- 2 pkgs. Quick Rise dry yeast
- 2 cups tepid water(90 degrees F.)
- 1/2 cup salad oil
- 4 tablespoon olive oil
- 1/2 cup cornmeal
- 5 1/2 cups flour
- The Filling for a 9-or10-inch pan:
- 1/3 lb. sliced Mozzarella cheese
- 2 cups canned plum tomatoes, drained and squished
- 1 tsp. basil
- 1 tsp. oregano
- 2 cloves garlic, peeled and crushed
- Salt to taste
- 3 Tbsps. grated Parmesan cheese for topping
- 3 Tbsps. olive oil
n the bowl of your electric mixer--KitchenAid is perfect for this--dissolve the yeast in the water. Add the oils, cornmeal, and 3 cups of the flour. Beat for 10 minutes with the mixer. Add the dough hook and mix in the additional 2 1/2 cups flour. Knead for several minutes with the machine. It is hard to do this by hand since the dough is very rich and moist.
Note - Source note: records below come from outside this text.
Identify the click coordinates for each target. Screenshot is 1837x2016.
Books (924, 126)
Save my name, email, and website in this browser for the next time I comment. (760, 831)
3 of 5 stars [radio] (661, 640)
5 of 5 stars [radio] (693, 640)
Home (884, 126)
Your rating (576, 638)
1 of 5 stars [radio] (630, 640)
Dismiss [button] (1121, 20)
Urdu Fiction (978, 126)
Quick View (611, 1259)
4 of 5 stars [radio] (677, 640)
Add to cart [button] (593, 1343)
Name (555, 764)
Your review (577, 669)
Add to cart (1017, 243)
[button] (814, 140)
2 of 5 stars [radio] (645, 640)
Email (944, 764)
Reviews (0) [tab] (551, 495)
Pour out the dough on a plastic counter top and cover with a very large metal bowl. Allow it to rise until double in bulk. Punch down and allow to rise again. Punch down a second time and you are ready to make pizza!
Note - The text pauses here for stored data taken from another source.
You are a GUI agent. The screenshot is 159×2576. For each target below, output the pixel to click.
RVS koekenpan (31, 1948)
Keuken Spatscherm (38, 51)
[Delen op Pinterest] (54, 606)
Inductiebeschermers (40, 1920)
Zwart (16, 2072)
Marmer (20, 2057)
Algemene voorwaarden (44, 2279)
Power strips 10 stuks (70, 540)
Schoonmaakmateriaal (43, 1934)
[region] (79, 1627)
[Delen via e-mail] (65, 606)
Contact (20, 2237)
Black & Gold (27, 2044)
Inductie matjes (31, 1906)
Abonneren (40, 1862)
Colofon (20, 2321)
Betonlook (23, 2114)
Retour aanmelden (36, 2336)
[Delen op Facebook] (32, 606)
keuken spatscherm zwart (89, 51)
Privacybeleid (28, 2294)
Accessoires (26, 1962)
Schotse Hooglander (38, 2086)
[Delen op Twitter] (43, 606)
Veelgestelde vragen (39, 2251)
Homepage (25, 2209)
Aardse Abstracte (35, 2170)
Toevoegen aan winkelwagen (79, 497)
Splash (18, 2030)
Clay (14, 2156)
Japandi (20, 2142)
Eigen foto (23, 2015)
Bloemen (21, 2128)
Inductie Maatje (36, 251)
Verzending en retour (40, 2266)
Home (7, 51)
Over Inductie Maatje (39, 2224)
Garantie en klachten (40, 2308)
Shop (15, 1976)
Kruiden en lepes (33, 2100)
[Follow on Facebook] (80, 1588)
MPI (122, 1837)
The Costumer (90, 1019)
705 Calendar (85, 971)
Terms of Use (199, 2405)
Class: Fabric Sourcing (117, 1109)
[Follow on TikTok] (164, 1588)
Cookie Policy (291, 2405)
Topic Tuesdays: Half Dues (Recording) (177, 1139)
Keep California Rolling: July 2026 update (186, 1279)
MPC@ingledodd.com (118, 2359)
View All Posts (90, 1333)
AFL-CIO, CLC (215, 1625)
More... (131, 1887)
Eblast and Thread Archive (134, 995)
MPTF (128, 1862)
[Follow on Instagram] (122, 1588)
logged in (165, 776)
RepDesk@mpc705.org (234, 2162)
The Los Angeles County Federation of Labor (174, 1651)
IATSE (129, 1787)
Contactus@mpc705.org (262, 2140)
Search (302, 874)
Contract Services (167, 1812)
Oil round cake pans. Put a bit of dough in each and push it out to the edges, using your fingers.(I oil mine with olive oil.) Put in enough dough so that you can run the crust right up the sides of the pan. Make it about 1/8-inch thick throughout the pan.
Place the cheese in tile like layers on the bottom of the pan. Next put in the tomatoes and the basil, oregano, garlic, and salt, reserving the Parmesan cheese for the top. Drizzle the olive oil over the top of the pie and you are ready to bake.
Additional variations: Italian sausage, hot or mild Yellow onions, peeled and diced Pepperoni, sliced thin Mushrooms, sliced Green sweet bell peppers, cored and sliced thin
Put any or all of these on your pie and then top with the Parmesan and olive oil.
Baking the pie: Bake the pie in a 475 degree F. oven until the top is golden and gooey and the crust a light golden brown. This should take about 35-40 minutes.